Keep in mind that this is a man who spent most of last week’s episode insisting that his friends use a weekend getaway to go on his personal vegan vision quest and then pouted when they wanted to drink and relax instead of getting their chakras realigned over bowls of chia seeds.
After Bryan gives Nikki a hard time about her boots (which she insists are “camping boots” despite the fact that they have platforms and five-inch heels, after which she tells him that “tents are done now” anyway), she sets out to prove to him that she can be a rugged outdoorswoman and a low-key Northwesterner who doesn’t mind “eating out of a paper box” (or, as you or I might call it, a takeout container).
“I’m gonna prove to Bryan that I will camp with him overnight, just to show him that I can live in this world,” Nikki declares after Bryan bets her $50 she won’t sleep outside overnight. Brie and JJ watch through the windows of their rental cabin as Nikki wrestles vainly with a tent.

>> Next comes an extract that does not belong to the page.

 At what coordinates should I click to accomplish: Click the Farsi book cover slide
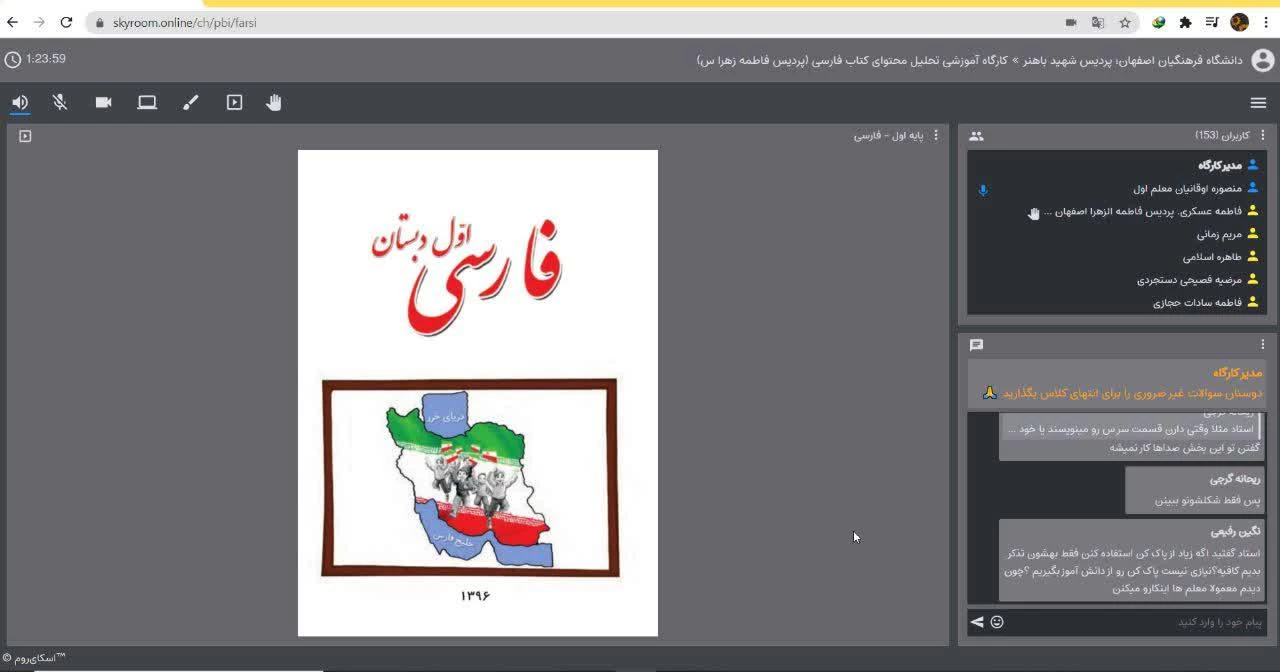(x=477, y=392)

“She is nowhere near being wilderness woman,” Brie sighs.
She finally gets it set up, only to be informed by Bryan that she will also need to pee outside for the campout to count; apparently this is where Nikki draws the line, and she forfeits the money.
“I’m just not gonna put my girl parts on the line tonight,” she explains.

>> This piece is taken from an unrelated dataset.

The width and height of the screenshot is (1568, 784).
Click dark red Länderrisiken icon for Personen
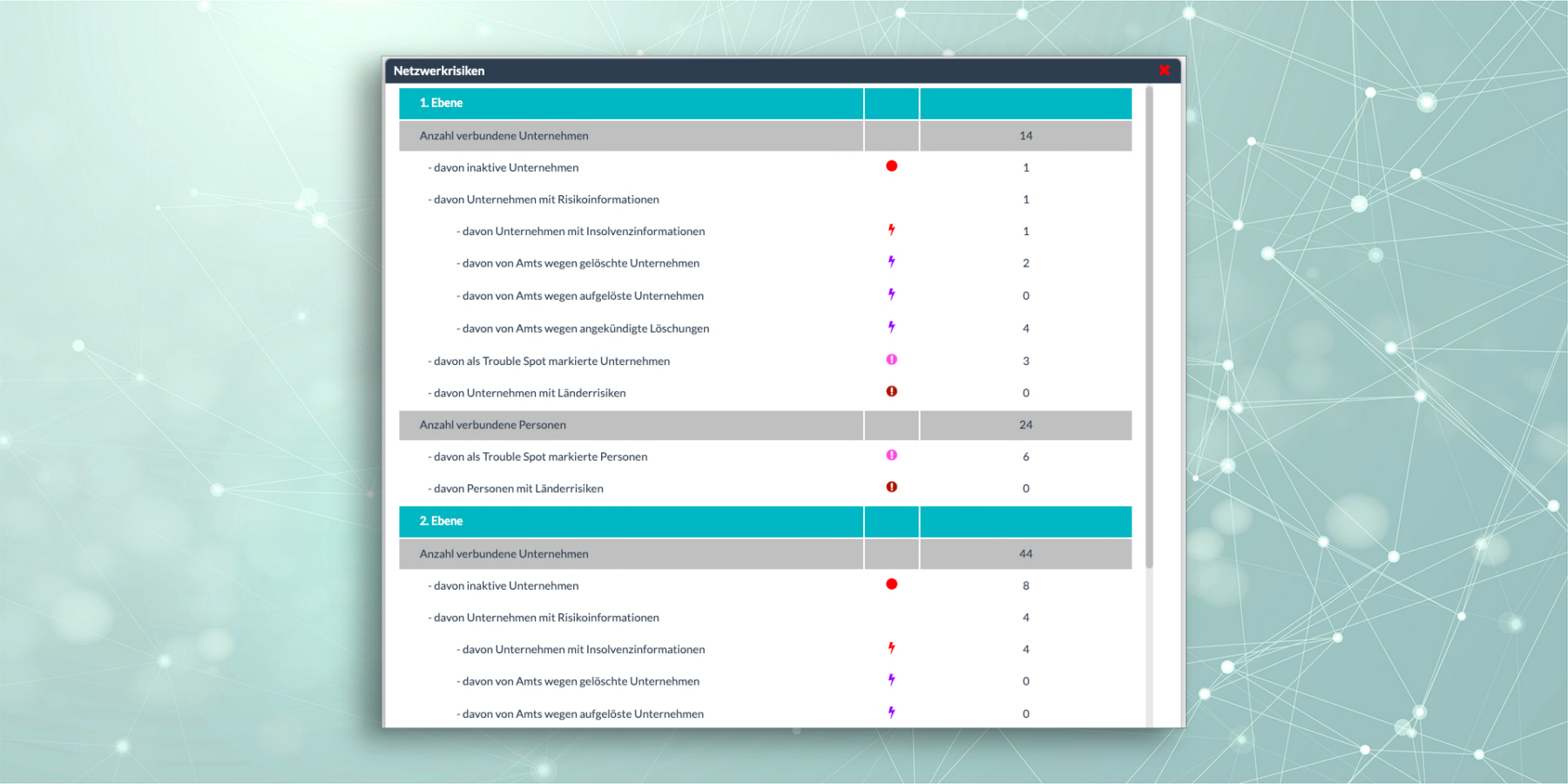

The next day, though, she jumps right back in, chopping wood, drinking beer and going fly fishing with JJ while Brie and Bryan opt to shop in town and ogle tiny baby hiking boots.
“This reminds me (0f) when I spent time in Alaska,” Nikki says, embracing the great outdoors. (Note to Nikki: I live in Alaska. We have wine bars here, too. Come on up and I’ll show you around.)

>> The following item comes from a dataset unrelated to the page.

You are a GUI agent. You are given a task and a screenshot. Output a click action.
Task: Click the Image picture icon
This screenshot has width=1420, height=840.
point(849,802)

“Who has taken over her body? What alien?” Brie wonders. “This does not make sense. This is not my sister.”
The truth ultimately comes out over dinner: Nikki doesn’t want Brie and Bryan to move far away because she will be lonely without them, and she doesn’t want them to think she can’t roll with their woodsy, soybean lifestyle. It finally dawns on Brie that being the companion of John Cena, Suddenly A Movie Star, has long stretches of alone time, and Nikki likes to spend that time with her family.
“You don’t want me to be the third wheel,” Nikki says.
“Nicole, we love when you’re the third wheel,” Brie says. “Bryan, you love having Nicole around.” (It’s a directive, not a question.)
“Me? Yeah, I do,” Bryan admits. “We love that you’re our third wheel … This is just how I am. You know that.”
Then everyone makes fun of how Brie pronounces “family” and everything is OK again.
Now if only this episode had subbed out the Fox family and yet another Rosa-is-pregnant storyline for an extended cut of Jon Fatu’s backstage narration of a Team Bella match, which comprises just a cruelly short few seconds. Maybe if they’re forced to rebrand the show as Total Superstars…
*For real, though, who actually knows? The timeline this season is incredibly fucked up. Episode 10 definitely took place in November and December and had its own reality-vs-“reality” timeline issues; in this week’s episode, which ostensibly should have taken place later than that, it’s clear that at least some of the action was filmed in October since every workplace scene is thick with pink “Rise Above Cancer” T-shirts.